26 Colville Road, Bayswater, W.
Saturday

My dear Fred

Don’t bully me for not writing before. I meant to do so this morning. You expressly told me to take time. I have taken it because I have not been well lately (I have had advice & am better) & everything unnerves me, & makes me break down. Your letter did, & I could not trust myself even to think of it at first. It was on my mind all the time I was with G on Weds but I did not trust myself to speak, for much fretting gives me neuralgia in the throat,—a very fine pain in its way but otherwise unworthy of cultivation. So I have taken refuge in things outside myself.

But I have thought much ab[ou]t the letter & have come to the conclusion that I like y[ou]r friend. {1}

It would of course be impossible to take anything from a man who did not like & admire Willi. But I want (as he did) sympathy for him not necessarily agreement. Other people have also a right to their conclusions if they have taken thought & trouble to arrive at them. If he recognises Willi’s genius & beauty of character what more can one demand from the kind of man you describe? One does—at least I do—expect people to see & sympathise with the perfect honesty & steadfastness with which Willi sought the truth, but not, as a matter of course, to acknowledge that he found it.

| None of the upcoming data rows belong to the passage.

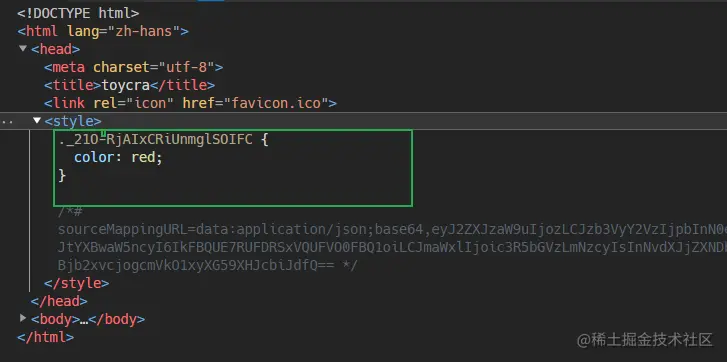This screenshot has width=727, height=362.
Task: Select the closing style tag
Action: pos(77,283)
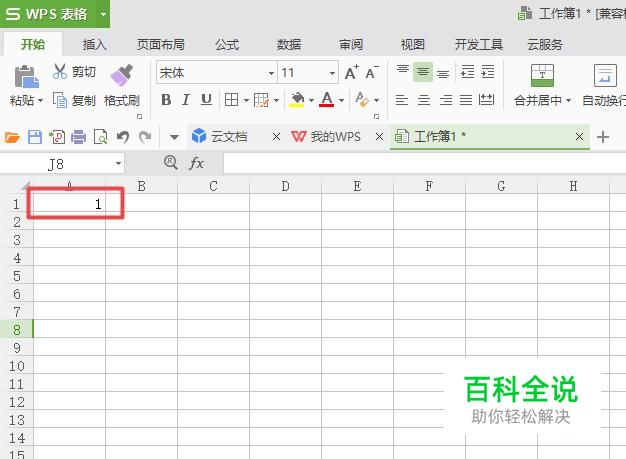The height and width of the screenshot is (459, 626).
Task: Open the yellow fill color dropdown arrow
Action: [311, 100]
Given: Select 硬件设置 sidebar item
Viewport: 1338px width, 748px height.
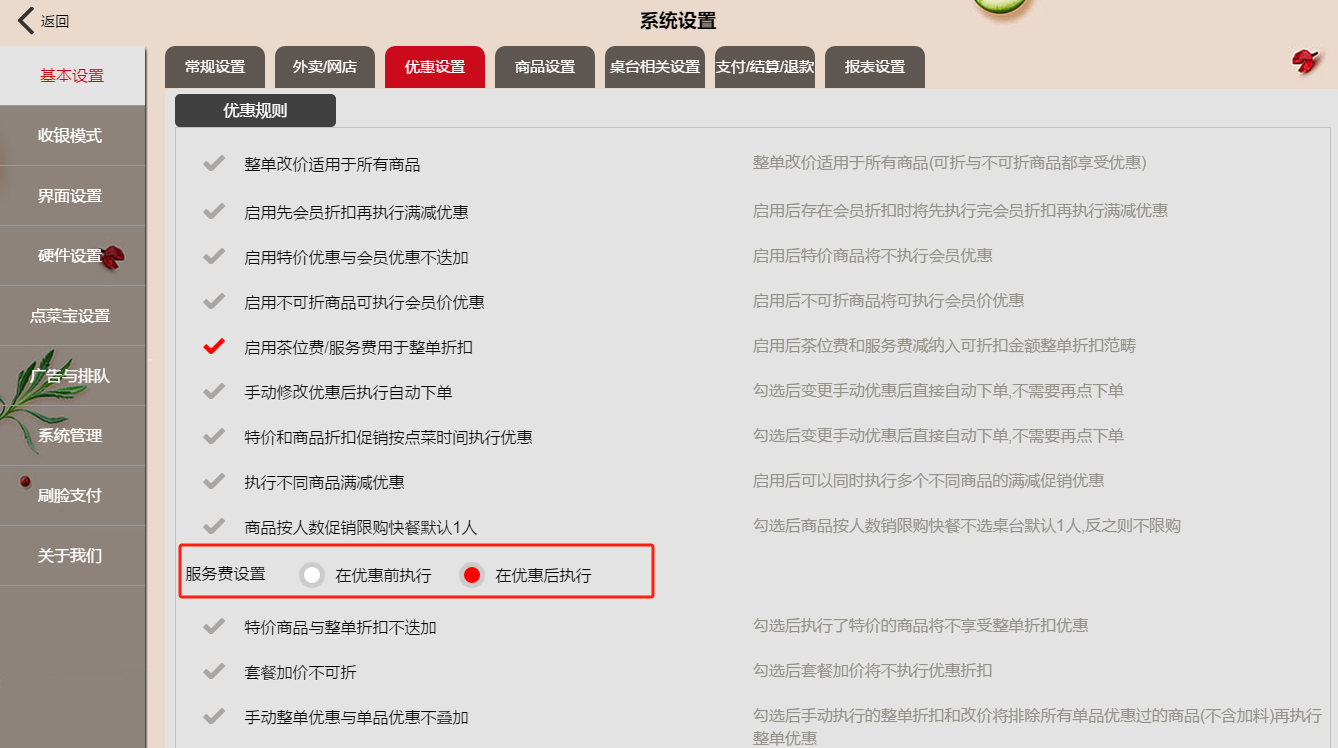Looking at the screenshot, I should click(x=72, y=256).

With regard to the testimonial. It was only given to me as an acknowledgement of my husband’s genius & as an expression of admiration for him, & I am very proud of it & of every individual contribution & regard it as a medal that Willi won for me. I am proud of everything he gave me, & never even sign my name without a little inward satisfaction. But I suspect many contributed to the Fund who loved & reverenced him & yet did not agree with his opinions. I only wish that I, that in my ignorance have no business to form any opinion, did not agree with Willi. It is a philosophy that is very fine when all one’s world is with one or may be restful enough when one is old & feeble but to anyone in my position is bitterest torture. Yet of course it is better than a belief in comfortable lies. If y[ou]r friend did’nt† like & admire Willi I don’t think he w[oul]d remember his scruples so keenly & speak out now, and I am very grateful & proud when anything expresses admiration & liking of him. You know he can’t want to help me personally, for he does’nt† even know me & if it is mere kindness & generosity towards a woman alone & with children why there are any number of women poorer than I. If it comes I shall take it as given to Willi’s testimonial & be grateful & proud of it, ten times more because of the delay & the circumstances I think.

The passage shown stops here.